Associate Professor, Department of Medicine, Division of Nephrology
Diabetic nephropathy (DN) is a major diabetic complication that determines the morbidity and mortality of the diabetic patients. Although clinical indicators or risk factors of this disease have been described, the currently available tests do not reliably assess its severity or progression in individual patients, making it difficult to do the targeted and intensified treatment to high-risk patients. Renal fibrosis is a hallmark of progressive DN; therefore, it is critical to evaluate the presence and extent of renal fibrosis in the diabetic kidney to treat the patients as well as to predict their long-term outcome.
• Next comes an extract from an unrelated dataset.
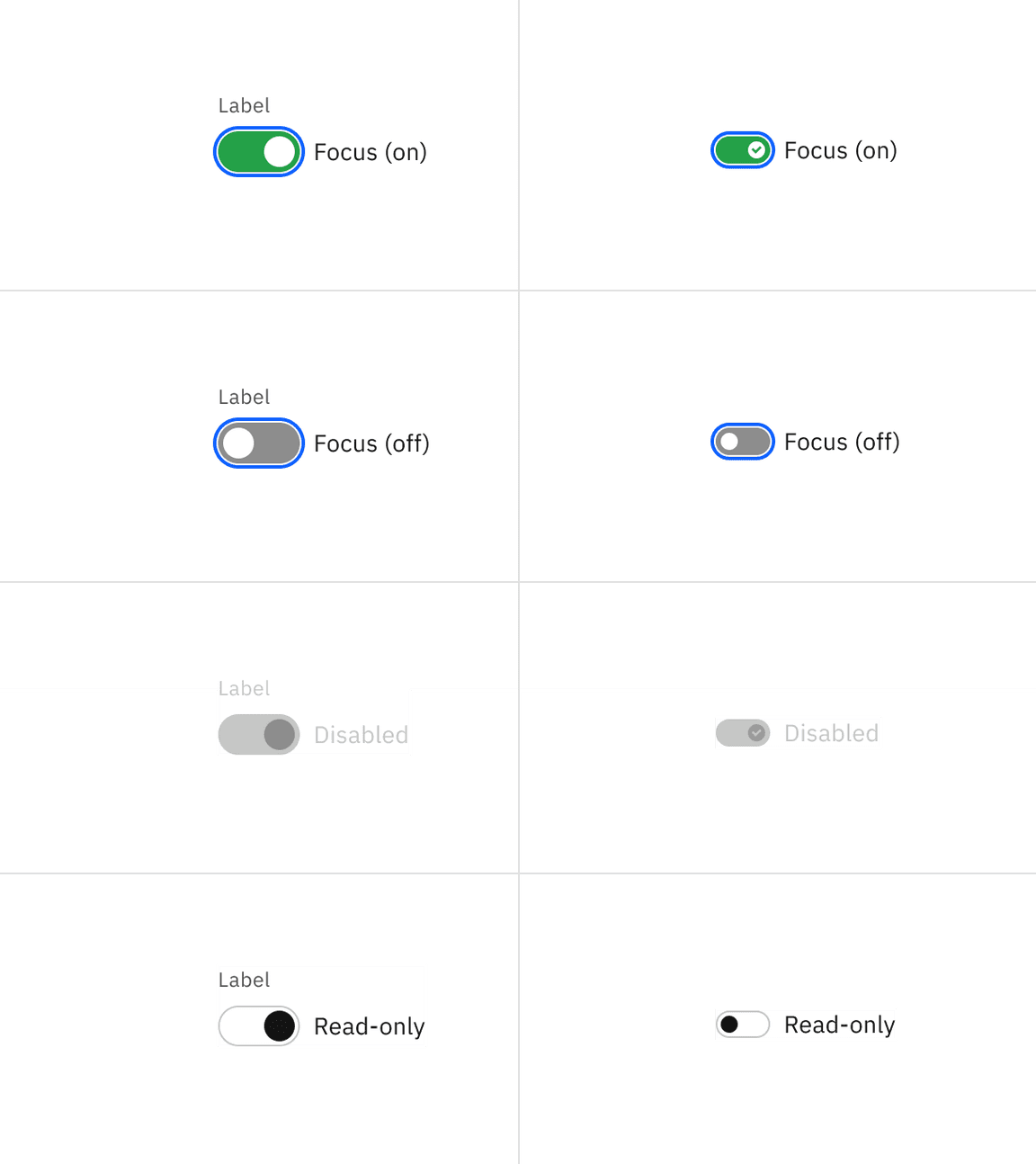Click the large Read-only toggle with black knob
The height and width of the screenshot is (1164, 1036).
click(259, 1026)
However, the current clinical tests lack the sensitivity and specificity to measure renal fibrosis in diabetic kidney. Although renal biopsy can diagnose fibrosis, it is invasive and prone to sampling errors, and does not reliably measure renal fibrosis in the affected kidney. Thus, a non-invasive test that better evaluate renal fibrosis would greatly improve the assessment of this disease. In recent decade, a variety of magnetic resonance imaging (MRI) methods have been developed and applied to human disease including cancer and brain disorders. These techniques have enabled us to assess the pathological changes in disease organ at molecular and cellular levels. Magnetization transfer (MT) imaging is a MRI technique that evaluates large and immobile macromolecules distributed within the tissue and could provide a means to evaluate the pathological events that are accompanied by the changes of macromolecular components, such as fibrosis and apoptosis. However, this method is poorly applied to kidney disease including DN. Therefore, here we will evaluate the utility of MT imaging in measuring renal fibrosis in diabetic kidney using a mouse model of progressive DN (db/db eNOS -/- mice). The aims of this study are: 1) To optimize and establish the MT protocol for mouse kidney imaging; 2) To examine the correlation between MT data and histological or biochemical measures of renal fibrosis. Thus, this application explores a new MRI test to assess renal fibrosis in DN. Given the fact that this MRI technique can be translated to clinics, the present work should efficiently improve the outcome of the DN patients.